The number of Gauss-Seidel iterations used to solve for the high-resolution Radon model. More iterations allow the algorithm to progressively refine the sparse solution, producing a sharper Radon spectrum that better separates primaries from multiples. However, each additional iteration increases computation time. The default value is 10 iterations. For most datasets, 5 to 20 iterations are sufficient. Increasing this value beyond 30 typically yields diminishing returns in solution quality. If processing time is critical, start with a low value and increase it until the quality of multiple suppression no longer improves noticeably.
A convergence damping factor that controls the step size of each Gauss-Seidel iteration, dimensionless (range 0 to 1). Smaller values of alfa produce more conservative, stable convergence with less risk of oscillation, while larger values allow the solver to take bigger steps toward the solution and may converge faster but can become unstable. The default value is 0.01. For well-conditioned data with good signal-to-noise ratio, this default is generally suitable. Increase alfa cautiously if convergence is too slow; reduce it if the result shows instability or over-subtraction artifacts.

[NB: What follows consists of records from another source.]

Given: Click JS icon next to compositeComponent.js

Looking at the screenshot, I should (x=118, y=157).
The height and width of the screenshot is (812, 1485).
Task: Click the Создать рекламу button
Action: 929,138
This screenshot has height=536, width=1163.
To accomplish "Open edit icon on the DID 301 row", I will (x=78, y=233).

A regularization weight that controls the sparsity of the Radon solution, dimensionless (range 0 to 1). Higher values of lamda impose stronger sparsity constraints, forcing the algorithm to represent the data with fewer, more focused Radon coefficients. This sharpens the Radon spectrum and can improve the separation between primaries and multiples when their moveout difference is small. Lower values relax the sparsity constraint, which may be appropriate for noisier data. The default value is 0.3. A value in the range 0.1 to 0.5 covers most practical cases. Increasing lamda too aggressively can lead to over-sparsification and loss of weaker primary reflections in the output.
When enabled, an Automatic Gain Control (AGC) is applied to the input gather before computing the Radon transform. AGC equalizes amplitude variations across the gather so that the Radon transform is not dominated by high-amplitude events at short offsets or by amplitude decay with time. This improves the accuracy of the multiple model, particularly on data with strong amplitude-versus-offset (AVO) variations or significant spherical divergence. The default is enabled. The AGC is applied only to the data used in computing the Radon model; the amplitude of the output gather is restored from the original input. Disable this option if the input data has already been amplitude-balanced or if preserving true amplitudes throughout the process is critical.

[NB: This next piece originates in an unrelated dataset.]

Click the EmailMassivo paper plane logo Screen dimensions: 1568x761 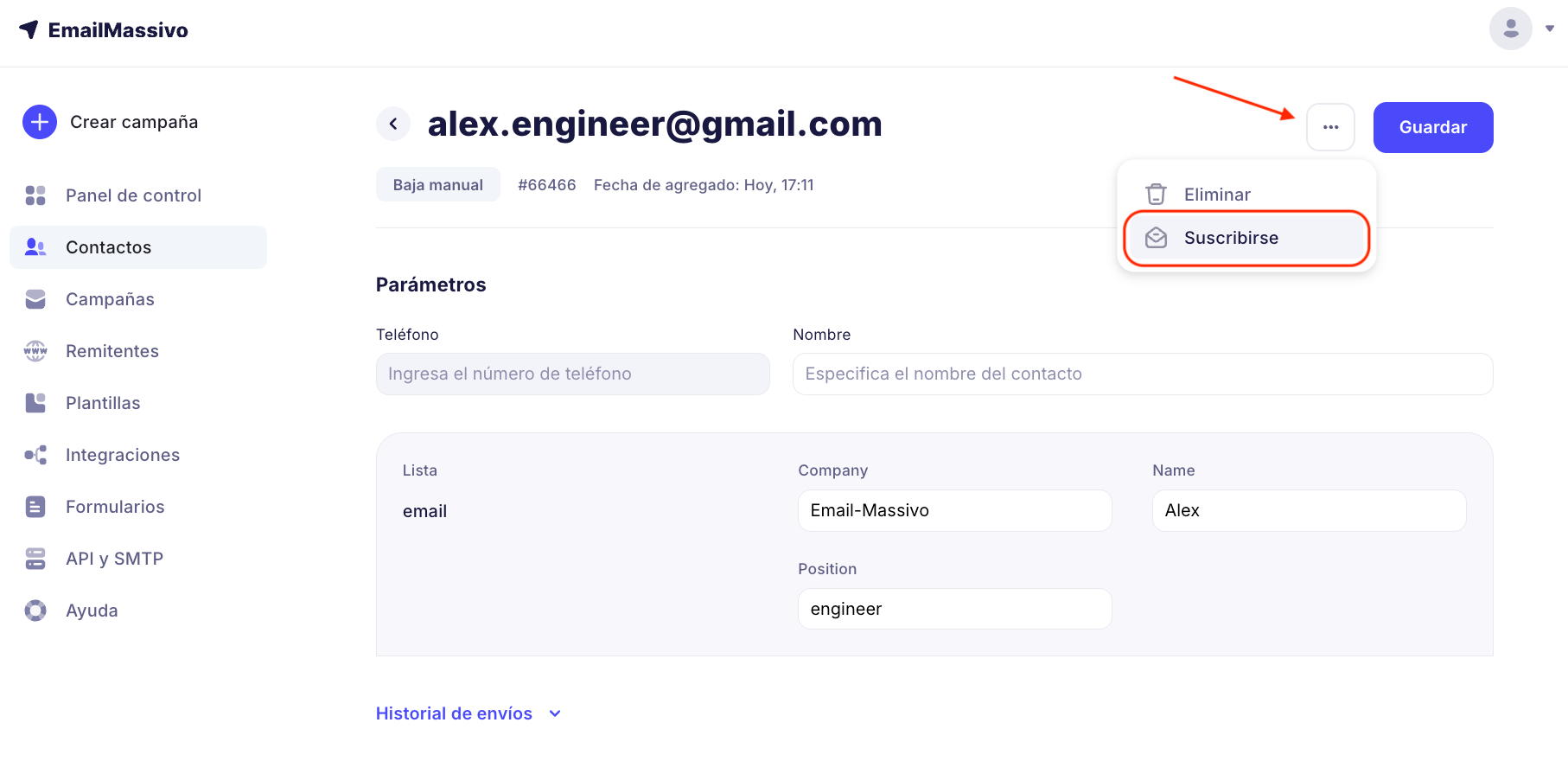pos(29,29)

The half-window length used for the AGC computation, in seconds. The AGC normalizes each sample by the RMS amplitude of the data within a window of this size centred on that sample. A longer window produces a smoother gain function that responds to broad amplitude trends; a shorter window produces a more aggressively equalized trace. The default value is 0.5 s, with a minimum allowed value of 0.1 s. This parameter is active only when Use AGC is enabled. Choose a window length that is longer than the dominant period of the signal but short enough to track genuine amplitude variations with depth.